• _Selection_:
— begin —
Here’s How To Build A Tiny Compiler From Scratch

Believe it or not, building a tiny compiler from scratch can be as fun as it is accessible. [James Smith] demonstrates by making a tiny compiler for an extremely simple programming language, and showing off a hello world.

Here’s what happens with a compiler: human-written code gets compiled into low-level machine code, creating a natively-executable result for a particular processor. [James]’ compiler — created from scratch — makes native x64 Linux ELF binary executables with no dependencies, an experience [James] found both educational and enjoyable. The GitHub repository linked below has everything one needs, but [James] also wrote a book, From Source Code to Machine Code, which he offers for sale to anyone who wants to step through the nitty-gritty.

The (very tiny) compiler is on GitHub as The Pretty Laughable Programming Language. It’s tiny, the only data types are integers and pointers, and all it can do is make Linux syscalls — but it’s sufficient to make a program with. Here’s what the code for “Hello world!” looks like before being fed into the compiler:

; the write() syscall:
; ssize_t write(int fd, const void *buf, size_t count);
(syscall 1 1 "Hello world!\n" 13)
— end —
• _What you have to do_:
Copy out the part of the compiler article starting with "Here’s How To" and going on through "through the nitty-gritty.", word for word. The material after the compiler article isn't needed.

• _Stored data_:
— begin —
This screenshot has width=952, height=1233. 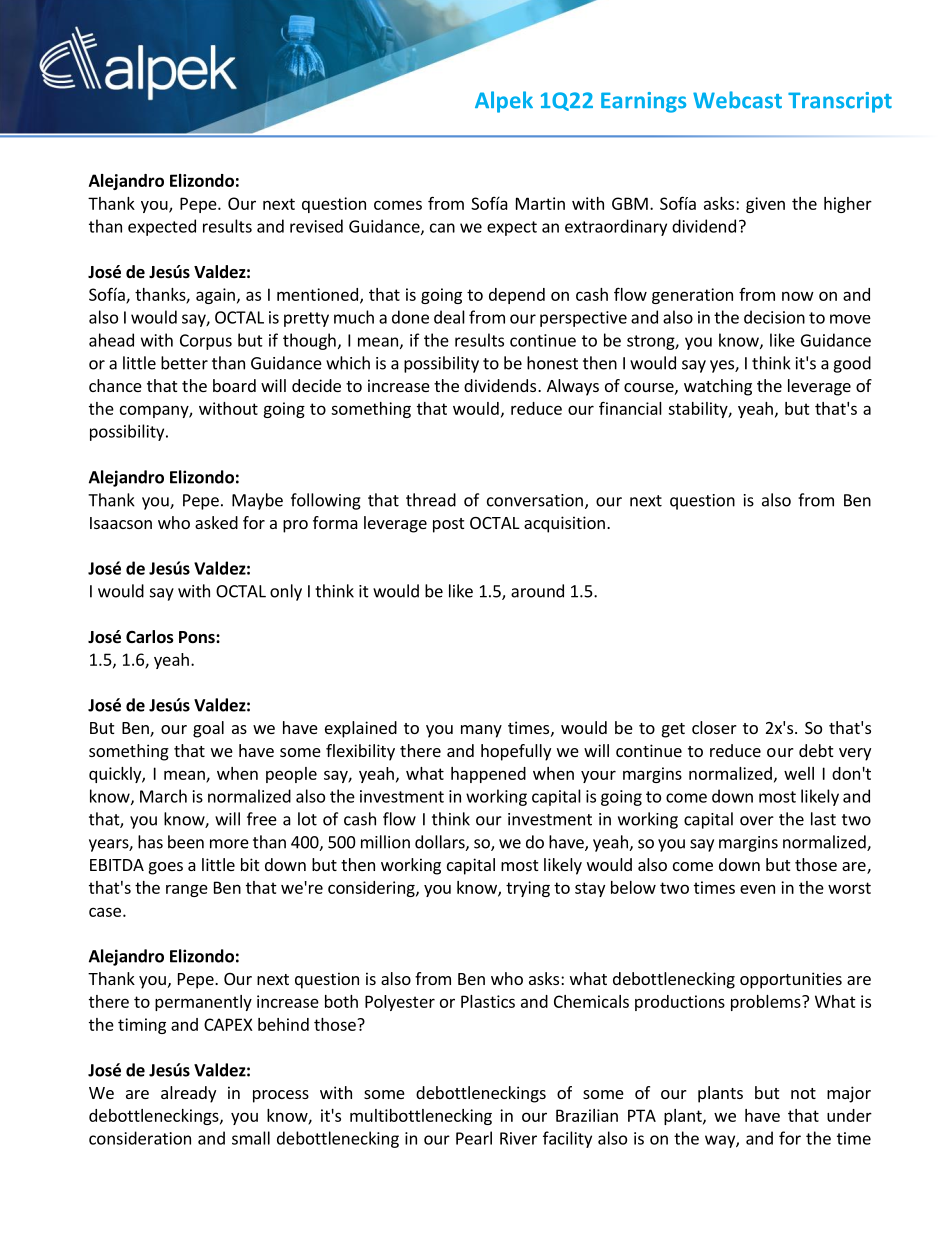 What do you see at coordinates (257, 501) in the screenshot?
I see `Maybe` at bounding box center [257, 501].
— end —
• _Solved problem_:
Here’s How To Build A Tiny Compiler From Scratch

Believe it or not, building a tiny compiler from scratch can be as fun as it is accessible. [James Smith] demonstrates by making a tiny compiler for an extremely simple programming language, and showing off a hello world.

Here’s what happens with a compiler: human-written code gets compiled into low-level machine code, creating a natively-executable result for a particular processor. [James]’ compiler — created from scratch — makes native x64 Linux ELF binary executables with no dependencies, an experience [James] found both educational and enjoyable. The GitHub repository linked below has everything one needs, but [James] also wrote a book, From Source Code to Machine Code, which he offers for sale to anyone who wants to step through the nitty-gritty.